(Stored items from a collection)
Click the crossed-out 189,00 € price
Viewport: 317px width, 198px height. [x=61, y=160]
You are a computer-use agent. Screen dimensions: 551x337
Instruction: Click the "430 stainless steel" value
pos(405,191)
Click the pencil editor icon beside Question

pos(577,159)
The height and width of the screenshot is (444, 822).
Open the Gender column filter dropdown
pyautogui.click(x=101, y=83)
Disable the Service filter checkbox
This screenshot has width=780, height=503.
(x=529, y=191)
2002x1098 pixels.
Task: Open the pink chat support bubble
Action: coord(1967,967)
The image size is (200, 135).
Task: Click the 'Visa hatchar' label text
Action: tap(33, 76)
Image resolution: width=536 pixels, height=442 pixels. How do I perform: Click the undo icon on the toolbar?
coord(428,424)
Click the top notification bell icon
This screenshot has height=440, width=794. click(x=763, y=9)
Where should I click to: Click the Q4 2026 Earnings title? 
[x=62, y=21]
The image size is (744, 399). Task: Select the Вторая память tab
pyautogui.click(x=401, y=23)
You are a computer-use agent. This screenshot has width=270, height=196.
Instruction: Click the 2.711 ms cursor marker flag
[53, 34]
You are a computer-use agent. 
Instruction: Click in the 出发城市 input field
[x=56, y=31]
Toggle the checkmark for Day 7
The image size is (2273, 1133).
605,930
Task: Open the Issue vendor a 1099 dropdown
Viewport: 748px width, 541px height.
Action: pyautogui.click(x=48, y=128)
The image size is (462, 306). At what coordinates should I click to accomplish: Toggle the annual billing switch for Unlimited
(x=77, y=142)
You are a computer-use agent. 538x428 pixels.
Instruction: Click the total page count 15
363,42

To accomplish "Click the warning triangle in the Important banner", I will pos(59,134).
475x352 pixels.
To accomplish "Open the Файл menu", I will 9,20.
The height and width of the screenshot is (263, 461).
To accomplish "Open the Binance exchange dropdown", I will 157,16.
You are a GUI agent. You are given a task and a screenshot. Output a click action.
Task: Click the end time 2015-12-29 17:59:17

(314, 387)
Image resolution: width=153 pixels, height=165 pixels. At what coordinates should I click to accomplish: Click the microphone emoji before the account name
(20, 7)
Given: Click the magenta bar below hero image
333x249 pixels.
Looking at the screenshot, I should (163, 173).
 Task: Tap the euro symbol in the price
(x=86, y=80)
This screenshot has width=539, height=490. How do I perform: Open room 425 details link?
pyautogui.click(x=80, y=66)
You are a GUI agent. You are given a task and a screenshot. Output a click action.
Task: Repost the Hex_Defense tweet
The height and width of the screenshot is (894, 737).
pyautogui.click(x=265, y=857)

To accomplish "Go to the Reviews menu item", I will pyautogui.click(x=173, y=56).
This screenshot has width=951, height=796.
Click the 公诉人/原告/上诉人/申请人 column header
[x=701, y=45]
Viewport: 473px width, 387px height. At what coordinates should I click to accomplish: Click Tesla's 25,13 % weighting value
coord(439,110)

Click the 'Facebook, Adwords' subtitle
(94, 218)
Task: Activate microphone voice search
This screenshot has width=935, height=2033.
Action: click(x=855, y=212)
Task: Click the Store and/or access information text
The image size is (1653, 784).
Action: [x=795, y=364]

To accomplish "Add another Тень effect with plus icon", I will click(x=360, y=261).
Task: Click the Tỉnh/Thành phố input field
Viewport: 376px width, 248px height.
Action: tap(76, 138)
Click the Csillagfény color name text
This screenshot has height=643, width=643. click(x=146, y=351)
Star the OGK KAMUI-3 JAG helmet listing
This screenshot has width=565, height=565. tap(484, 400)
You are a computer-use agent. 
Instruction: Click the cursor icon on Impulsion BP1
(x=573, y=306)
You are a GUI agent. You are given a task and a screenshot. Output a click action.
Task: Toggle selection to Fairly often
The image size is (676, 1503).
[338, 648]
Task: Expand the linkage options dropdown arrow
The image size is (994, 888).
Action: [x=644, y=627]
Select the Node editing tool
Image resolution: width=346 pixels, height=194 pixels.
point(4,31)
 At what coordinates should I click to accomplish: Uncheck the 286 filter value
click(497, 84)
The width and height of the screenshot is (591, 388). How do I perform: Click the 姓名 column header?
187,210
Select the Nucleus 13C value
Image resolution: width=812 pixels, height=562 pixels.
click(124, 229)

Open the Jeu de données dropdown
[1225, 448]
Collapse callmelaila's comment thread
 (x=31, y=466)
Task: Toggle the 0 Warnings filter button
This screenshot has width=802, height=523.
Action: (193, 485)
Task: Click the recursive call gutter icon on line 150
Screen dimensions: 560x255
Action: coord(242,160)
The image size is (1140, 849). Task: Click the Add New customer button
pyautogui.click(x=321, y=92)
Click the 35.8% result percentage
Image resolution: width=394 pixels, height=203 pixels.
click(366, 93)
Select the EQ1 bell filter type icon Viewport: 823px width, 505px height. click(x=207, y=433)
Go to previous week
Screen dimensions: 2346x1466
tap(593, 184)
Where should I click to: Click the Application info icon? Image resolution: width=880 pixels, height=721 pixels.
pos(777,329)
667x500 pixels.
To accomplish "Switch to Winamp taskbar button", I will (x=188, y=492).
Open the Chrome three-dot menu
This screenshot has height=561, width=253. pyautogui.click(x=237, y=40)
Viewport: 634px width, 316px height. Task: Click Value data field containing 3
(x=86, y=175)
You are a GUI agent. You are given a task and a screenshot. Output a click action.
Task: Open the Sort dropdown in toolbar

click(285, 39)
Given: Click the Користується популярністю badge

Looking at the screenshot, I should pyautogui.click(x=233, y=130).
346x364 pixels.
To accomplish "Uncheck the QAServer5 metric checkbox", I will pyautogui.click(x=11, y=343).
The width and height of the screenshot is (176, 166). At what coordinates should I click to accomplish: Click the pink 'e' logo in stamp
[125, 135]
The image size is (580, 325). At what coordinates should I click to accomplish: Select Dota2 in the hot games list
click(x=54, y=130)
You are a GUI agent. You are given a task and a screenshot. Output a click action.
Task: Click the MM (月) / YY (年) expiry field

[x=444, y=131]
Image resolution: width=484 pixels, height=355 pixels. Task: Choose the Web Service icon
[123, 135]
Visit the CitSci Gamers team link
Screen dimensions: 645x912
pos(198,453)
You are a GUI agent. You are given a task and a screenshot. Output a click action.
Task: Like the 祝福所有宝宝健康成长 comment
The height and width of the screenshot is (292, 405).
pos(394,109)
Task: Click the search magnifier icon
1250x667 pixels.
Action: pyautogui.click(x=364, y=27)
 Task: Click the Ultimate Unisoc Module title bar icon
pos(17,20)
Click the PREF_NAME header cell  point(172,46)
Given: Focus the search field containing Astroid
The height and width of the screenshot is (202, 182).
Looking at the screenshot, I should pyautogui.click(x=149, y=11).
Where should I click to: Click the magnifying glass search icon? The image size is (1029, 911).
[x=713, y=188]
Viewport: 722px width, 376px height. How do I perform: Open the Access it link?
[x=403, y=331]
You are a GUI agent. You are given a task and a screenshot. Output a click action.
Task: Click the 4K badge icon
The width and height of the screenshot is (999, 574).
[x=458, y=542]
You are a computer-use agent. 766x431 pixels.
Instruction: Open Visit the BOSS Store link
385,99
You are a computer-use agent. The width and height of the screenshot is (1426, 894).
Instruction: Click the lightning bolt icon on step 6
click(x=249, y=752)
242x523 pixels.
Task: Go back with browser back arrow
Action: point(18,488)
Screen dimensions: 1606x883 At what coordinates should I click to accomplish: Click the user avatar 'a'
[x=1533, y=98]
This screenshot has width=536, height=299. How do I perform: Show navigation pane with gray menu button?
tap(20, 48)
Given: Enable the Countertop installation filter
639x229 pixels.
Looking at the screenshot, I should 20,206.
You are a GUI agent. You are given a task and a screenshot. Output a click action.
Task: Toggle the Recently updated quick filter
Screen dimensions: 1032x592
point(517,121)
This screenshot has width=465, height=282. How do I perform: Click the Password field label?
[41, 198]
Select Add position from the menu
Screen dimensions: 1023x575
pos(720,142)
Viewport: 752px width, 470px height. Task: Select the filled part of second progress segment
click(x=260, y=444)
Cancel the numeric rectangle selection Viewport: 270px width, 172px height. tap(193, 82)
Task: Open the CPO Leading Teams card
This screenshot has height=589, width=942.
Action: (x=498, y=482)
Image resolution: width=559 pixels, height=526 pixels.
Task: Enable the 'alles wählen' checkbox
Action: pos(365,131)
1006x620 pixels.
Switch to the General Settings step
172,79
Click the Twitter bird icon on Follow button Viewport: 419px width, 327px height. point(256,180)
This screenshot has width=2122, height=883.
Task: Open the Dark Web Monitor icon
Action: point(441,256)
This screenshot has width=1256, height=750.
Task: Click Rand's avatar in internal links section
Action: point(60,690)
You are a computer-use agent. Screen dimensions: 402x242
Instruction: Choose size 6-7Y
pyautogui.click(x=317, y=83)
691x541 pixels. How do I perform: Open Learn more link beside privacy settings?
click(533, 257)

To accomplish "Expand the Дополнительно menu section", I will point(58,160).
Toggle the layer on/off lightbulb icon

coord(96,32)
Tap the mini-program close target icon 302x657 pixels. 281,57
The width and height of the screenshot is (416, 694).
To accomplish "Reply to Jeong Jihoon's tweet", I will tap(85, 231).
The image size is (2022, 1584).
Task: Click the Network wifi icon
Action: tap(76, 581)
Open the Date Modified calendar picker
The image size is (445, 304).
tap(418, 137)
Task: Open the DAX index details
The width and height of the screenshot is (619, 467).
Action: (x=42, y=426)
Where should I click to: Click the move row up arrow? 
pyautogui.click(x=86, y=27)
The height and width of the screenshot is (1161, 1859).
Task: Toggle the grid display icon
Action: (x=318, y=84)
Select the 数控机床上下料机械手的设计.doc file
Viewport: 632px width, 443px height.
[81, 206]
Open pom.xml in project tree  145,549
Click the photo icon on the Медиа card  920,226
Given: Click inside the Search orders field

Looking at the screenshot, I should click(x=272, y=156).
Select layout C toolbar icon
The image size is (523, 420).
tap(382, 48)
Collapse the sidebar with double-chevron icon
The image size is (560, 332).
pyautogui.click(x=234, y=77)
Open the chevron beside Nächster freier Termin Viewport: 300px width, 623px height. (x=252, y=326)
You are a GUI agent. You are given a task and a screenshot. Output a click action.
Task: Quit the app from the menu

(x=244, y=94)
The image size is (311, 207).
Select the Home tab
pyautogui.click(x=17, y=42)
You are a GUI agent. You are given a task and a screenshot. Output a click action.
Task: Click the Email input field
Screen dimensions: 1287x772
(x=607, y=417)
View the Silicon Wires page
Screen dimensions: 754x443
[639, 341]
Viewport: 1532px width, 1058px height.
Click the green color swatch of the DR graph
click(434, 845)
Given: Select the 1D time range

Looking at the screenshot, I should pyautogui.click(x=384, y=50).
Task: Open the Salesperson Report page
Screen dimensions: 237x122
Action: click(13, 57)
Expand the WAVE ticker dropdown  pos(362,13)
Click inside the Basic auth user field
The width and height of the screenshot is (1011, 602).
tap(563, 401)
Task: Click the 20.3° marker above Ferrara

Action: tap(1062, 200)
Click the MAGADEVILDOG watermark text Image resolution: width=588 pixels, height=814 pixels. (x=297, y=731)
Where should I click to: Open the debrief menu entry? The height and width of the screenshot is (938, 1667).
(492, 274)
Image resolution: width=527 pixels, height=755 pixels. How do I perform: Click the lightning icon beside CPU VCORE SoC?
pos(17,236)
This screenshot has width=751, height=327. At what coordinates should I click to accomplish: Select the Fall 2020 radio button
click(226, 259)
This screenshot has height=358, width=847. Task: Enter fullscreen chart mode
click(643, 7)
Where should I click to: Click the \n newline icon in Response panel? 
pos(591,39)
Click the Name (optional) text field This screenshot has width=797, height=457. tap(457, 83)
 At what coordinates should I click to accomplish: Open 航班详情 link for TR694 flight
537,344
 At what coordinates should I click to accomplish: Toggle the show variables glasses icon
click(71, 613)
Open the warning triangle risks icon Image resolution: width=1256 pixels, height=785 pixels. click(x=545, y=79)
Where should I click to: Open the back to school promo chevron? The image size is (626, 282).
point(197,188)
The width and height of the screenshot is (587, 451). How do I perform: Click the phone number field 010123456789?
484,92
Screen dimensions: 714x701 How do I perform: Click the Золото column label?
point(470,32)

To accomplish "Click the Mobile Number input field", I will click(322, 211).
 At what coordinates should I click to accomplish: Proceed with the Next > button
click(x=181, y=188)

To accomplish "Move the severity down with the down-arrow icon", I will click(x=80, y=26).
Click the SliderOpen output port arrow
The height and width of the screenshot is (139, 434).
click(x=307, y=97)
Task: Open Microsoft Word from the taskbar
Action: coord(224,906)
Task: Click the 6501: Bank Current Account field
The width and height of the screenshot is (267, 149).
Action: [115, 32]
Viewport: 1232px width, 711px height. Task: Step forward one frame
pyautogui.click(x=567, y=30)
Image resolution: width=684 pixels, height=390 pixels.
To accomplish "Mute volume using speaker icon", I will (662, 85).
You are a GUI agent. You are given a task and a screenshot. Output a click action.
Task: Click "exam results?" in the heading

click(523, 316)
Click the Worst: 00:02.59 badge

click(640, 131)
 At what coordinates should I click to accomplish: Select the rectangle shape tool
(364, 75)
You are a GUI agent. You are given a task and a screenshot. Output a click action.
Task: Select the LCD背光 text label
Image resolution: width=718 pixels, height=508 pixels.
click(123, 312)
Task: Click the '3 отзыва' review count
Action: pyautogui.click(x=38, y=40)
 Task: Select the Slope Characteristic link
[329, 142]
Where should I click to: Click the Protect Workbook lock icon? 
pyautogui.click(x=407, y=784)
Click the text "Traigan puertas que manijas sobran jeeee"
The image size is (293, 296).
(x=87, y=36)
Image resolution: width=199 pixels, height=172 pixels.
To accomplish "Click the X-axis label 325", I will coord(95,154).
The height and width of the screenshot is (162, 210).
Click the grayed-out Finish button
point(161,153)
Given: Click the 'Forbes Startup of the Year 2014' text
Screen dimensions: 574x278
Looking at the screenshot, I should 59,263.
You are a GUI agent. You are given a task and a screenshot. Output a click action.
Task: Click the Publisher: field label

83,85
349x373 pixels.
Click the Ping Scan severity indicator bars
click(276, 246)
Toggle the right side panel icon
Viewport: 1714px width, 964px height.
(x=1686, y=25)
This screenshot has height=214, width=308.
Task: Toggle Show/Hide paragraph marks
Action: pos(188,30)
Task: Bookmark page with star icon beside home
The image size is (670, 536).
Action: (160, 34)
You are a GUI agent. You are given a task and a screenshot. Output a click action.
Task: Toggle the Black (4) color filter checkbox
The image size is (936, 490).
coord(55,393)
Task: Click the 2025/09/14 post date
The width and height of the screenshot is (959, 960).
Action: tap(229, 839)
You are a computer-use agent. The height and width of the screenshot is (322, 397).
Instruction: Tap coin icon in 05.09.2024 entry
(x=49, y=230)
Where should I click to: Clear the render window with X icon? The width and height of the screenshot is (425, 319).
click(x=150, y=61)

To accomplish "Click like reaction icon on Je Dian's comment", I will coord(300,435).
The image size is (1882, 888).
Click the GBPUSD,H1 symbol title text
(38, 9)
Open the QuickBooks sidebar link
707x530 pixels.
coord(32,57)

• GOAL:
Please reproduce the part of the material that opens with the line containing "You are a computer-use agent. 538x428 pixels." and closes with the line containing "pyautogui.click(x=80, y=66)", changing every "pixels" to "px" and keeping everything else the same.

• EXPECTED ANSWER:
You are a computer-use agent. 538x428 px.
Instruction: Click the total page count 15
363,42

To accomplish "Click the warning triangle in the Important banner", I will pos(59,134).
475x352 px.
To accomplish "Open the Файл menu", I will 9,20.
The height and width of the screenshot is (263, 461).
To accomplish "Open the Binance exchange dropdown", I will 157,16.
You are a GUI agent. You are given a task and a screenshot. Output a click action.
Task: Click the end time 2015-12-29 17:59:17

(314, 387)
Image resolution: width=153 px, height=165 px. At what coordinates should I click to accomplish: Click the microphone emoji before the account name
(20, 7)
Given: Click the magenta bar below hero image
333x249 px.
Looking at the screenshot, I should (163, 173).
 Task: Tap the euro symbol in the price
(x=86, y=80)
This screenshot has width=539, height=490. How do I perform: Open room 425 details link?
pyautogui.click(x=80, y=66)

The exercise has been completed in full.